A review by mburnamfink
The Witch: A History of Fear, from Ancient Times to the Present by Ronald Hutton

5.0

The Witch is a stunning examination of the mythological figure of the the witch, and the the destructive origins of the European witchcraft trial, using a deeply cross-cultural and historical examination.

Green Lung-Woodland Rites because \m/.

Unlike some of the other reviews here, I do not have a relevant academic background, but I do have an academic background, and I appreciate Hutton's historiographic approach. It's essentially impossible for a modern academic to accept at face value the literal factuality of the witch. While tens of thousands of people were tried and executed, none of them were in fact Satanically empowered magical workers. Worse, the area of study is divided between historical studies of European witchcraft and anthropological studies of current African witch trials, which are still killing people. Interdisciplinarity is hard.

Hutton opens by framing two very common mytho-social figures. The witch is a malevolent magic user who undermines the community in secret: blighting farms, causing illness, killing animals and children. And the service magician is someone empowered to protect people from supernatural threats, including witches, and is paid to intervene and protect people.

Hutton's journey begins in antiquity, where Egyptian religious ritual provides a framework for manipulating divine power that gets filtered through other Mediterranean and Near Eastern belief systems; Mesopotamian, Persian, Jewish, Greek, and eventually Roman. The Romans believed in curses and they believe in striga, malevolent female magicians who could transform into birds and drank blood. A cosmopolitan society still concerned with Roman vs foreign values, witches were accused of using foreign magic to undermine Roman emperors, and thousands were put to death, mostly in the 3rd century.

Witchcraft disappeared for a thousand years, though the Middle Ages saw the rise of new magical traditions. In the British Isles, faery courts blended Celtic legend with chivalric codes. The Italians imagined the benedicta, woman who brought blessings to those who respected them. And the Germans had the wild hunt, a ghostly procession of dead souls that could harm those caught up in it.
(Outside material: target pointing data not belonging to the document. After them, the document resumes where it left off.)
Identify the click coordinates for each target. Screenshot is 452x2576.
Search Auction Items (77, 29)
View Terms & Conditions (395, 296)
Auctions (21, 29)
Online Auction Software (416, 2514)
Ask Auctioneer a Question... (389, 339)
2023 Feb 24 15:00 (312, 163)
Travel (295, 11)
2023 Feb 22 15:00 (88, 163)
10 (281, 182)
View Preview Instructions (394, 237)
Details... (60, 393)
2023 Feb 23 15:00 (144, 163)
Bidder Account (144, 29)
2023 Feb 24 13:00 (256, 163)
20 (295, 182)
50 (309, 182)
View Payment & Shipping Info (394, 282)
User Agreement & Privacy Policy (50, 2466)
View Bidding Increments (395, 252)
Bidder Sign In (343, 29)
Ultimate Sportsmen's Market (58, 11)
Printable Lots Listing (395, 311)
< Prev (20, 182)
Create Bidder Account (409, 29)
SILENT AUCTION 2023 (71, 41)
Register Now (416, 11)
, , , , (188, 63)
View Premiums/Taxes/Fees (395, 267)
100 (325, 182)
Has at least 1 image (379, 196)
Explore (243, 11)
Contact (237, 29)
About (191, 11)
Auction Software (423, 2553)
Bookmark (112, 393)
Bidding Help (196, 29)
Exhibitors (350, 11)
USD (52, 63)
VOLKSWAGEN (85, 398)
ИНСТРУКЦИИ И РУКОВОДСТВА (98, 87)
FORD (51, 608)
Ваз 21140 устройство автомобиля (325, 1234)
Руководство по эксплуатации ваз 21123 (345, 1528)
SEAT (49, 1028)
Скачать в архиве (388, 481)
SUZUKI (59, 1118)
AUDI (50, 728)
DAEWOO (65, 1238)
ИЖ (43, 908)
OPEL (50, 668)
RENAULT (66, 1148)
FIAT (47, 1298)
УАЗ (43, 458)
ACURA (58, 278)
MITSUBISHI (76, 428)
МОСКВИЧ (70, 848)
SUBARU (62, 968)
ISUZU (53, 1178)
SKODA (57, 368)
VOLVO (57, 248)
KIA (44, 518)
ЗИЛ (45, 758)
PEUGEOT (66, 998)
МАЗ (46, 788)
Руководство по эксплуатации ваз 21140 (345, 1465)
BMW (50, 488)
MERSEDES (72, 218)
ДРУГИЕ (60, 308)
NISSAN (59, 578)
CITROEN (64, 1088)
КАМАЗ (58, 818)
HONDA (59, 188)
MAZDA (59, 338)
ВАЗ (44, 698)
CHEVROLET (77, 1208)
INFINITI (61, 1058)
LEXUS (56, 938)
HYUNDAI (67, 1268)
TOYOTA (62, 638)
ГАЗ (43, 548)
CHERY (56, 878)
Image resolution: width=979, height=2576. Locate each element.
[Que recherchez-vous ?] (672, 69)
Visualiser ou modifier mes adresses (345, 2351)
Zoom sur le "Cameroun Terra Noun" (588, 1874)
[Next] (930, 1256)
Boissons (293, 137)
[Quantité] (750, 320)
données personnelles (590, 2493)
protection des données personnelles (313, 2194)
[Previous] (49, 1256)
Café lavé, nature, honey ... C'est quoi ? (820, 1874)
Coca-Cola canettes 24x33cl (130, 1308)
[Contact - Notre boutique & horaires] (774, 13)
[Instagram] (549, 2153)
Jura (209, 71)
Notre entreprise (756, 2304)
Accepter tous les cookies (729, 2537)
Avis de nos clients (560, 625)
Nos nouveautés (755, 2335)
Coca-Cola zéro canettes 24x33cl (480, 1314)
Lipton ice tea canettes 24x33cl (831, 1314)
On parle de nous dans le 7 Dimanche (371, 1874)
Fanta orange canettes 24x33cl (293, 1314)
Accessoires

Witch trials as a social concern didn't really arise until the 1420s, when reformist Benedictine monks in Switzerland began to press for renewed, orthodox faith. Non-Christian elements, including ancient forms of ritual magic preserved in an educated counter-culture, and revitalized by closer links to the Near East due to the Crusades, were the target along with peasant culture. As Europe fell into schism between Catholic and Protestant, social enemies became labeled as part of heretical satanic cult. The fallout killed thousands.

Hutton's thesis is a direct counter of older, mostly discredited ideas that European witchcraft represented some kind of legacy paganism, either a continuation of Siberian shamanism or an undocumented matriarchal religion. Rather, witch trials are a response to massive political and social unrest, filtered through an imaginative Early Modern popular culture which drew on pre-Christian and Christian iconography. The accused in the trials were in no ways part of any organized faction or cult, even if they confessed so under torture.

Hutton book's is systematic and comprehensive. Evidence in this kind of folkloric field is a scanty thing, but I buy his conclusions. However, this is an academic tome that is not friendly to a beginner, and there may be other books. I felt particularly adrift with the lack of an exemplary witch trial, some concrete moment to hand the broad historical trends around. Still, very impressive and a worthy addition to my knowledge.